Nonostante tutto, però, non è ancora detta l'ultima parola. “Da qualunque angolo lo si guardi, il presente non ha una via d'uscita. Non è la minore delle sue virtù”, scrivevano anni fa gli anonimi autori di un celebre pamphlet, La insurrección que viene. E aggiungevano: “la sfera della rappresentazione politica si chiude. Da sinistra a destra è lo stesso nulla che adotta pose canine o arie virginali, sono le stesse teste oscillanti che si scambiano i loro discorsi secondo le ultime scoperte del servizio di comunicazione. [...] Niente di quanto viene presentato è all'altezza della situazione.

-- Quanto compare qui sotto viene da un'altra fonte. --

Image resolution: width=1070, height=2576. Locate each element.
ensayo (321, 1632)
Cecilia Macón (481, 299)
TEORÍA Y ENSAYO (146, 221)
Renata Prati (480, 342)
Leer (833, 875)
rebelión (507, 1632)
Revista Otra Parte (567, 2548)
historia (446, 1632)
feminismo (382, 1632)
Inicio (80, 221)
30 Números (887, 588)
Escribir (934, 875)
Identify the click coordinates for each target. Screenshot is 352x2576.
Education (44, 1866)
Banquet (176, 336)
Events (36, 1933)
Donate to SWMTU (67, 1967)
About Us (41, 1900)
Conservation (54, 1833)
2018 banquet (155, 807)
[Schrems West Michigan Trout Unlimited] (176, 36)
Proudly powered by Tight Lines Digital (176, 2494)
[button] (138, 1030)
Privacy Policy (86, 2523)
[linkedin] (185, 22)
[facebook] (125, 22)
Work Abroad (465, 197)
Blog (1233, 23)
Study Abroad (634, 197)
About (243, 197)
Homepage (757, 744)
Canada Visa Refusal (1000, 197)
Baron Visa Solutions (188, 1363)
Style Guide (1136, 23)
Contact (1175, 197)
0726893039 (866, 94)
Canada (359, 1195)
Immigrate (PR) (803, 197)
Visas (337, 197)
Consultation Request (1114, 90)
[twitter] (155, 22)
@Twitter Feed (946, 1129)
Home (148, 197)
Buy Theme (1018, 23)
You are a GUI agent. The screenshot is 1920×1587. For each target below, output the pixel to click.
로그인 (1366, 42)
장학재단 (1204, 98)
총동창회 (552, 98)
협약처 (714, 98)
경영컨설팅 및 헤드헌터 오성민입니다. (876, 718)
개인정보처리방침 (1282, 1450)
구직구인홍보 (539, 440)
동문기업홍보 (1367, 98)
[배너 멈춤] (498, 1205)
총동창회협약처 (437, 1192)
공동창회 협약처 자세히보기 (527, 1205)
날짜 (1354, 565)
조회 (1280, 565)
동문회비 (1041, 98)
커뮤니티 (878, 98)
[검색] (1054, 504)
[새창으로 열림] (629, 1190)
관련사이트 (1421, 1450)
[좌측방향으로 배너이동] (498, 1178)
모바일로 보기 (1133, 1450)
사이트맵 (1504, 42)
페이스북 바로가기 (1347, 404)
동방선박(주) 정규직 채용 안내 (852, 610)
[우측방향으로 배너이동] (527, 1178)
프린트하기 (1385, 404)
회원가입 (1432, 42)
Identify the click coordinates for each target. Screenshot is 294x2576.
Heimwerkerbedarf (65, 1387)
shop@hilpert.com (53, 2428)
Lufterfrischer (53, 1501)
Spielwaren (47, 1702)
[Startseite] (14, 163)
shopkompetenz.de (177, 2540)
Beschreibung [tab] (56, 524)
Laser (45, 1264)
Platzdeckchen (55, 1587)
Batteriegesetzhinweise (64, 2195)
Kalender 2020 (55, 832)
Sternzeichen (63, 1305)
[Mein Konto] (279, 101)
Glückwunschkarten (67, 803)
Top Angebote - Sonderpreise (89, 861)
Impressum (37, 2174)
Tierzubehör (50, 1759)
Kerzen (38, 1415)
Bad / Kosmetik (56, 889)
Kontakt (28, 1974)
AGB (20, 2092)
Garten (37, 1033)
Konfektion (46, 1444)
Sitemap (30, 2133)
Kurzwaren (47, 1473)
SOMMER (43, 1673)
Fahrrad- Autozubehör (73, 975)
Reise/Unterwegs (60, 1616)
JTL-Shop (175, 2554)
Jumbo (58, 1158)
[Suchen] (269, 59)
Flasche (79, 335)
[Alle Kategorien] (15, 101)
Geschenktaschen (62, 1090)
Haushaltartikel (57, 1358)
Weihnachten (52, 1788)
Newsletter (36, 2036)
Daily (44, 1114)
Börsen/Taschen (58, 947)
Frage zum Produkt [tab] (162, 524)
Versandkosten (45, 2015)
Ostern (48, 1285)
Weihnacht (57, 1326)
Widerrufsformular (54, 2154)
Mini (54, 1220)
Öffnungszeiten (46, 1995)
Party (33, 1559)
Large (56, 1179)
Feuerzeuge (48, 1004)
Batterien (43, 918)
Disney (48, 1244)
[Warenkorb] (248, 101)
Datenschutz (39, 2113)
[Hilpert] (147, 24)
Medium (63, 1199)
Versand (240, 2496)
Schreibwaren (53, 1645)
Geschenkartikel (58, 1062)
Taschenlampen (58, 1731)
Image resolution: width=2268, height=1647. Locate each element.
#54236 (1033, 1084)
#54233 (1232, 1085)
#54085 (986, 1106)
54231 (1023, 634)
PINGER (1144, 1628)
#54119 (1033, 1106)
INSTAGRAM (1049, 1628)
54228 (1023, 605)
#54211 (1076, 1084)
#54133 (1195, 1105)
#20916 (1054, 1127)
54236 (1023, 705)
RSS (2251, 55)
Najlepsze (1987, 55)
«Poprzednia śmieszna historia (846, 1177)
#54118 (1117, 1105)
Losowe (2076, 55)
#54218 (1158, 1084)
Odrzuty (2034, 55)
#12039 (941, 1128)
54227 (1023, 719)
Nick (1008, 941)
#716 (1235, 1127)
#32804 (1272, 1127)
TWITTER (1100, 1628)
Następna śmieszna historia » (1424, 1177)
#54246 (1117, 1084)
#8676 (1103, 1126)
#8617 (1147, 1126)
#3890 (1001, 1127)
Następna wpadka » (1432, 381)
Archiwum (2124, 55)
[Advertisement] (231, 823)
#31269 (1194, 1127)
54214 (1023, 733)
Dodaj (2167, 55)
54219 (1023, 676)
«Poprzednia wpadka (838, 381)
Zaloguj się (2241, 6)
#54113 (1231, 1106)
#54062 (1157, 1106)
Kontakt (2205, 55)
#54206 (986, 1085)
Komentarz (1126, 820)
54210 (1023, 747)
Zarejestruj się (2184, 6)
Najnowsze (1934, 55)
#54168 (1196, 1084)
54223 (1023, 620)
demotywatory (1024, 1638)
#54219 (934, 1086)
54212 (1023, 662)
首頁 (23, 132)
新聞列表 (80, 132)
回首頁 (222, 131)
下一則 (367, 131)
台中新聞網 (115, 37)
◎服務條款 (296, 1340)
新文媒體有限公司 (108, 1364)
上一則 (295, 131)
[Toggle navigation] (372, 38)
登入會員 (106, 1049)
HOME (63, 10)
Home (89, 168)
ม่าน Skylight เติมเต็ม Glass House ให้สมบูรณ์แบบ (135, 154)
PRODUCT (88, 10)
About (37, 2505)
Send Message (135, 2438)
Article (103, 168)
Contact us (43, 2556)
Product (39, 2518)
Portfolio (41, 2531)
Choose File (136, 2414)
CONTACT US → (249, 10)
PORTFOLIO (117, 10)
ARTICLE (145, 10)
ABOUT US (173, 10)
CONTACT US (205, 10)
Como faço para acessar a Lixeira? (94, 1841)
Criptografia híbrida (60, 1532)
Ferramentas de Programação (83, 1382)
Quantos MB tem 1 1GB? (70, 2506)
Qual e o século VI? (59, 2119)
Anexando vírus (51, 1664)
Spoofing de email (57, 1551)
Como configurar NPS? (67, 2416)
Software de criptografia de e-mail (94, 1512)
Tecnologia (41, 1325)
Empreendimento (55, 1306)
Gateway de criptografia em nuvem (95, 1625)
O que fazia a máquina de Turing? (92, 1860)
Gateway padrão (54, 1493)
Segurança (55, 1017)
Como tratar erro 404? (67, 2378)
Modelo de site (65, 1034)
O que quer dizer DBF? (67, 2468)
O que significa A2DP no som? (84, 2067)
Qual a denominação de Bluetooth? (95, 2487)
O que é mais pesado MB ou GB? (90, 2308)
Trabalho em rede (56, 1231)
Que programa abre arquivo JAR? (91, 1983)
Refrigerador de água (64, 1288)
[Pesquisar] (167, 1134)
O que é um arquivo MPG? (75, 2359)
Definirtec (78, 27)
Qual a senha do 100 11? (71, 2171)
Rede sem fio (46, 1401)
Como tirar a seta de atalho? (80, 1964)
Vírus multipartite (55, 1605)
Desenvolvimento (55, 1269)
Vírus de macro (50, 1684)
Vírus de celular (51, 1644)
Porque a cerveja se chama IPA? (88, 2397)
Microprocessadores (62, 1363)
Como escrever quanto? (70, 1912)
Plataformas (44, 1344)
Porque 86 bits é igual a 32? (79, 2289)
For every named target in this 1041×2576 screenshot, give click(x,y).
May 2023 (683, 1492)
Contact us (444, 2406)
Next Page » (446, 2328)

Nel suo stesso silenzio, la gente sembra infinitamente più adulta di tutte quelle marionette che litigano per governarla”. Queste parole che si riferiscono alla Francia e alla disperazione dei giovani migranti nei ghetti delle metropoli europee si possono applicare perfettamente a quello che stiamo vivendo qua e ora. Oggi, in questo Messico tanto martirizzato, non abbiamo altra possibilità che rompere il silenzio e inventare la nostra propria insurrezione.

Claudio Albertani
traduzione dal castigliano di Arianna Fiore

Tutte le foto in queste pagine sono state scattate durante la manifestazione tenutasi a Città del Messico il 20 novembre scorso.